Maybe I’ll Open a Tortilla Stand – or Not

August 4, 2020

Her friends saw her waving, and called out to the combi driver to stop for her. She clambered onto the van that’s the standard form of bus here, no facemask in sight, smiled at everyone and went to hug and cheek-kiss the guys who’d done the calling. Who also had no masks, despite them supposedly being mandatory on public transport.

Soon, she was explaining the latest changes in her camino spiritual to the young men, while I fumed silently that one way of manifesting such a camino would be to give a hoot about other people’s wellbeing via a mask. But the hippie kids who move here from the cities almost all seem to come from comfortably off families, and carry that sense of divine exemption from the everyday rules that the wealthy can assume.

One of the problems with this quarantine is irritation. I used to be determinedly patient with everybody’s naive theories and wacko explanations for how things are; after all, I have my own set of beliefs that don’t coincide with 21st Century materialism. But I’ve finally reached a level of impatience such that I sat on the bus pondering what might happen if I hit the hippie girl over the head with the roll of paper towels I’d bought in town. For certain, most of the other passengers were glaring at her over their masks. In the end, I just grumbled silently to myself until she finally got off.

Tres Combis.jpgCombis in town, waiting for passengers. Each holds about sixteen people, or twenty-two, if people jam in and stand.

Quarantine here isn’t like that of a big city. Mexico City, I understand, is much more uptight, and some people there have not been farther than their street corner in months. This morning, though, as Ioften do I went for a two-mile walk along a mountainside trail, and (with mask on) bought some bananas at the Thursday open-air market in the village. Such amenities are partly why I chose to stay here instead of going back to Canada.

Most restaurants in town have reopened (with spaced tables), but sales of alcohol are banned, in case drunk people start to forget the distancing requirements. And we’re supposed to eat and leave within an hour – no lingering. At least one major restaurant doesn’t seem to be coming back, and a hotel in the centre of our village has also taken down its signage and locked its gates. Boredom is miserable, but losing the business you poured your heart and your savings into for years has to be far worse.
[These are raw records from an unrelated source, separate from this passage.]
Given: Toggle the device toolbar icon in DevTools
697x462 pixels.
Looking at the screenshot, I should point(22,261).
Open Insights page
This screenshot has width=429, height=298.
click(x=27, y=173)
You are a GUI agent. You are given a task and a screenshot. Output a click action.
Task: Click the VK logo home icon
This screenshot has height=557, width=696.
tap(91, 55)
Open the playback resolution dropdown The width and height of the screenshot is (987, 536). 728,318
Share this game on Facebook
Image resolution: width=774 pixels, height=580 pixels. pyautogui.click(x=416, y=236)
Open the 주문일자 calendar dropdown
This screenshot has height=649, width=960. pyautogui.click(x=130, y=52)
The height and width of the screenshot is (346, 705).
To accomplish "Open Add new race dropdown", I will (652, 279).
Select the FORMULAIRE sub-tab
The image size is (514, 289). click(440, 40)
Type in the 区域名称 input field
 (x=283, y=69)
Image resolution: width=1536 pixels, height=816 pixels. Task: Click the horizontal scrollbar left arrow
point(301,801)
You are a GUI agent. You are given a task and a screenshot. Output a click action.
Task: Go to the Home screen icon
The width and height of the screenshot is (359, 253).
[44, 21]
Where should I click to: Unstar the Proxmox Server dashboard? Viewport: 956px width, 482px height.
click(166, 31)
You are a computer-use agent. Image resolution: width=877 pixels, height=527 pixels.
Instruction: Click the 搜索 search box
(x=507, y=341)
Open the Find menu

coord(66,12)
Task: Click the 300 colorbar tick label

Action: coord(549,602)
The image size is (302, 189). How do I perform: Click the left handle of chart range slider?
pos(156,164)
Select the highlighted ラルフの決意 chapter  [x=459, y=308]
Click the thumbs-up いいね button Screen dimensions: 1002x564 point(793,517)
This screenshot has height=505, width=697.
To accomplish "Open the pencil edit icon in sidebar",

Closed Luna Mextli copy.jpg

Luna Mextli (the names mean ‘Moon’ in both Spanish and Nahuatl) was one of the first places I ever ate at in town, well before I moved here from Toronto. It’s shown no signs of reopening.

But boredom is bad enough. I need new shoes, but I’d have to go on two buses to a nearby city to get a decent pair. I can’t any longer head into town and have a 90-minute conversation over a cappuccino with whoever’s around. I can’t make a day-trip to an archeological site and wander about, pondering what it was like in its heyday fifteen centuries ago.  I’m having to remind myself that the pandemic is still expanding in Mexico, even according to the utterly unreliable official numbers.

And writing blog posts about being bored (beyond this one, obviously) isn’t much of an option. I wouldn’t read them myself, so why post them?

I’ve been trying to gauge how the pandemic is changing Mexican society. Normally, everyone assumes the President is corrupt and ineffectual. This one’s unhelpful remarks, however, have polarised the society, with many of those who voted for Lopez-Obrador still holding him out as a paragon of equality, and the rest of the country increasingly mistrusting him. He’s thus emulated his northern neighbour in sharply splitting public opinion, and in conceding nothing to his critics.

And while round here families have so far been able to hold up each other, I’m seeing some indicators of economic stress beyond restaurants that have not reopened. For example, my next door neighbour’s wife, who usually does a little caretaker work for absentee homeowners but is mostly a homemaker, has just opened a little store selling tortillas. The price is six cents Canadian, or four cents US, per tortilla. I tried guesstimating the math, but I can’t be certain of my results. Maybe she’s making six dollars a day, but possibly she’s operating at a loss. I hope that’s too pessimistic, but I’ve decided against opening my own competing operation on the other side of the village.

Either way, I doubt that boredom is her primary concern. Though I’d understand if, like me, she was getting irritated. Or worse.